DiSL and ShadowVM are dynamic program analysis frameworks for the JVM.

DiSL [1] offers a flexible, high-level programming model based on aspect-oriented-programming abstractions to concisely express dynamic analyses. We have recast many existing dynamic analyses in DiSL, resulting in much more compact and maintainable implementations. DiSL ensures comprehensive code coverage (i.e., all code that has a bytecode representation can be analyzed) and features a partial evaluator to optimize inserted instrumentation code. While DiSL performs instrumentation in a separate process, it provides reflective information on the supertypes of each class being instrumented [2][3]. The latest addition to DiSL consists in a controller for adaptive analyses that change the instrumentation at runtime. Thanks to the Dispatch API, DiSL is able to add or remove instrumentation from loaded classes at runtime.

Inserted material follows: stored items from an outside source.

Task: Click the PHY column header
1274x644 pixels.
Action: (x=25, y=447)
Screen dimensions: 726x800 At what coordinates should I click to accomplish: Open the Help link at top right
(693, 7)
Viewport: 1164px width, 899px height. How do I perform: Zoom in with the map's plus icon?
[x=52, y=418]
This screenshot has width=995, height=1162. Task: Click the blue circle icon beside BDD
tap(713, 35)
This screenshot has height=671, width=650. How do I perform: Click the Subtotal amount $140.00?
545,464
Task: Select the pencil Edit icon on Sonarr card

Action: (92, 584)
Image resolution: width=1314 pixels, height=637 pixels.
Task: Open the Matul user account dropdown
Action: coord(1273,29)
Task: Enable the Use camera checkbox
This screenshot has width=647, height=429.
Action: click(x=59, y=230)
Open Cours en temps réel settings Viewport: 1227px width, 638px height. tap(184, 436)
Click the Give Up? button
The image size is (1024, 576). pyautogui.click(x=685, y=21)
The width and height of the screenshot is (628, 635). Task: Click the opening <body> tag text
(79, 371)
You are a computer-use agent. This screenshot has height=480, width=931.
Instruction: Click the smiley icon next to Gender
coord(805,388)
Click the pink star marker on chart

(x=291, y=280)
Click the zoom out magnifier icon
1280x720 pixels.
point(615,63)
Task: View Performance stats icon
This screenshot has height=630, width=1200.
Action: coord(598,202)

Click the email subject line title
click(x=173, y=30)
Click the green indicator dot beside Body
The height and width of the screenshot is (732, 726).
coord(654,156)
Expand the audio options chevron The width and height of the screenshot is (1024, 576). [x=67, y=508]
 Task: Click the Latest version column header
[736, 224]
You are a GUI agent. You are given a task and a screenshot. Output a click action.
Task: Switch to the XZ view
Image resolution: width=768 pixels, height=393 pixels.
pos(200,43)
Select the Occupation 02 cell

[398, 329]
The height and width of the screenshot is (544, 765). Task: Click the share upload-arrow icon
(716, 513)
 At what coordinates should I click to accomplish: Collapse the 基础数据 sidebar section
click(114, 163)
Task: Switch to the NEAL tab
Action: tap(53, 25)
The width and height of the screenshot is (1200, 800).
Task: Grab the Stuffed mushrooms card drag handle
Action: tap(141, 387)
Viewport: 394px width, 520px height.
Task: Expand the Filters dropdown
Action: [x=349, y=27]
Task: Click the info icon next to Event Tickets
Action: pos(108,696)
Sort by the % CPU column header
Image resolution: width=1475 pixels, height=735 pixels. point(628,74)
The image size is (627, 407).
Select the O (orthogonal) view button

ShadowVM [4] enables dynamic analysis in a separate process to minimize perturbations of the observed program. This setting avoids sharing states between the analysis and the observed application, preventing certain problems that may be introduced by less isolated approaches. Moreover, ShadowVM eases proper handling of all thread lifecycle events, and guarantees that all thread termination events are received even during the shutdown phase of the JVM. Both frameworks have been extended to integrate support for accurate profiling for Graal. The latest version of DiSL and ShadowVM supports Java 16.

We have used DiSL and ShadowVM for developing many artifacts and for different research tasks. Our frameworks have enabled the development of toolchains for characterizing the diversity and complexity workloads, such as tgp (for analyzing and optimizing task granularity) and P3 (for characterizing concurrent aspects of multithreaded applications). Both tools have been used for selecting and characterizing the benchmarks composing the Renaissance suite. Moreover, we have developed domain-specific dynamic analyses on top of DiSL and ShadowVM that have been applied on the wild thanks to NAB. Such analyses have also been used to identify candidate workloads from open-source GitHub projects to be included in Renaissance.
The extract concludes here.